> [LISTE DES TÂCHES]
1) Pouvez-vous extraire du texte le passage situé entre "Non, non, rien" et "coupe à l’iroquoise.", ces deux bornes comprises ?
2) Quels verbes à l'infinitif figurent, dans le texte, dans la phrase qui commence par « Le soir » et dans celle qui commence par « Ramasser des galets » ?

> [TEXTE]
================================
Partant vers des chemins plus légers, nous traçons sur une feuille de papier des esquisses de l’homme idéal, multipliant les adjectifs en riant, car nous savons pertinemment que nous manions le cliché avec un bonheur certain…
Le soir, se faire des crêpes, qu’on mange debout, sans même prendre le temps de s’asseoir, encore toutes chaudes dans les mains, avec de la confiture de pêches faite maison.
Ramasser des galets aux formes que l’on aime, et les peindre, à petits coups de pinceaux, assises autour de la table ronde, avec la grande bâche posée dessus, avec en fond, quelques vinyles déjà passés, presque ringards, mais qu’on se passe en boucle, comme les Popies.
Non, non, rien n’a changé, tout, tout va continuer, hey-heeeeeeeeeeeee…
Courir après le coq qui se ballade dans la petite ruelle au sol de terre battue, et mourir de rire en voyant sa démarche affolée et sa coupe à l’iroquoise.
================================
> [JEU DE DONNÉES]
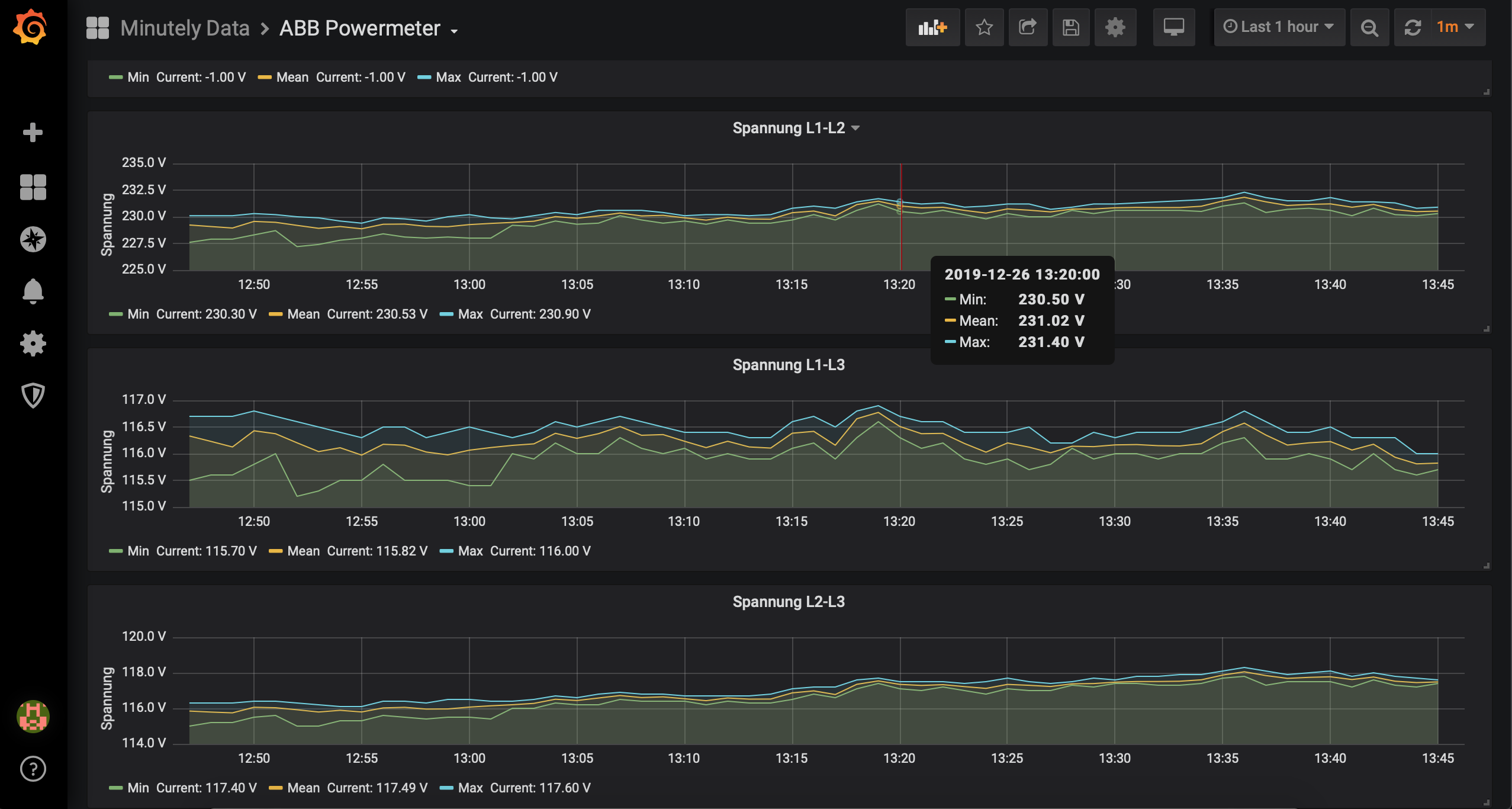The width and height of the screenshot is (1512, 809).
Task: Toggle Min series in Spannung L1-L2 legend
Action: pos(138,314)

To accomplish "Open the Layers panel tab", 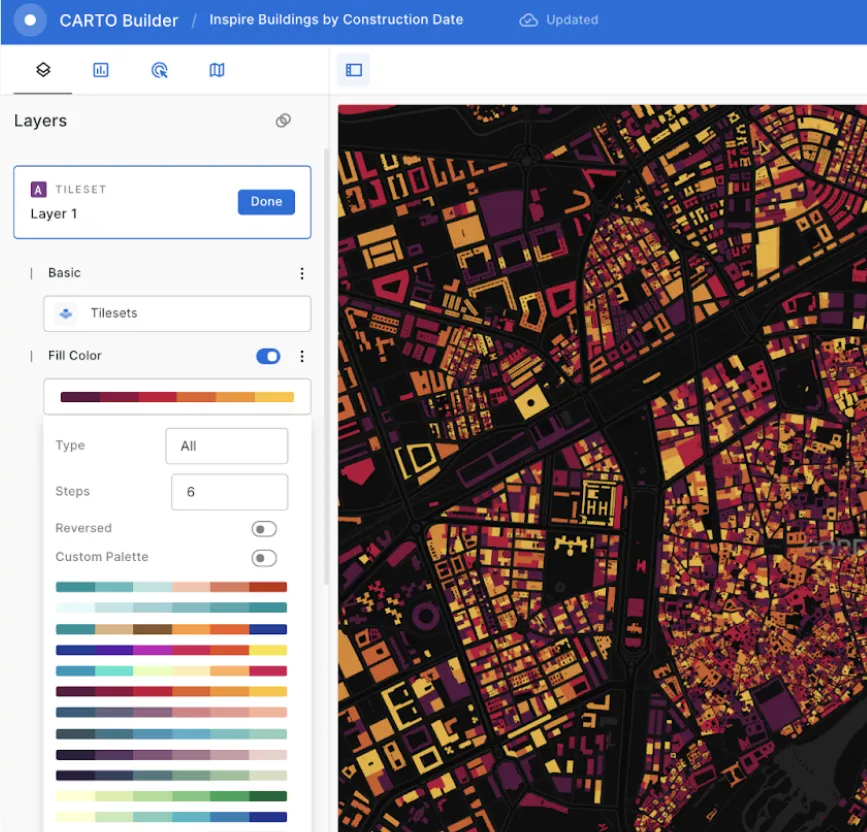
================================
> [RÉPONSES PAR TÂCHE]
1)
Non, non, rien n’a changé, tout, tout va continuer, hey-heeeeeeeeeeeee…
Courir après le coq qui se ballade dans la petite ruelle au sol de terre battue, et mourir de rire en voyant sa démarche affolée et sa coupe à l’iroquoise.

2) se faire, prendre, s'asseoir, ramasser, peindre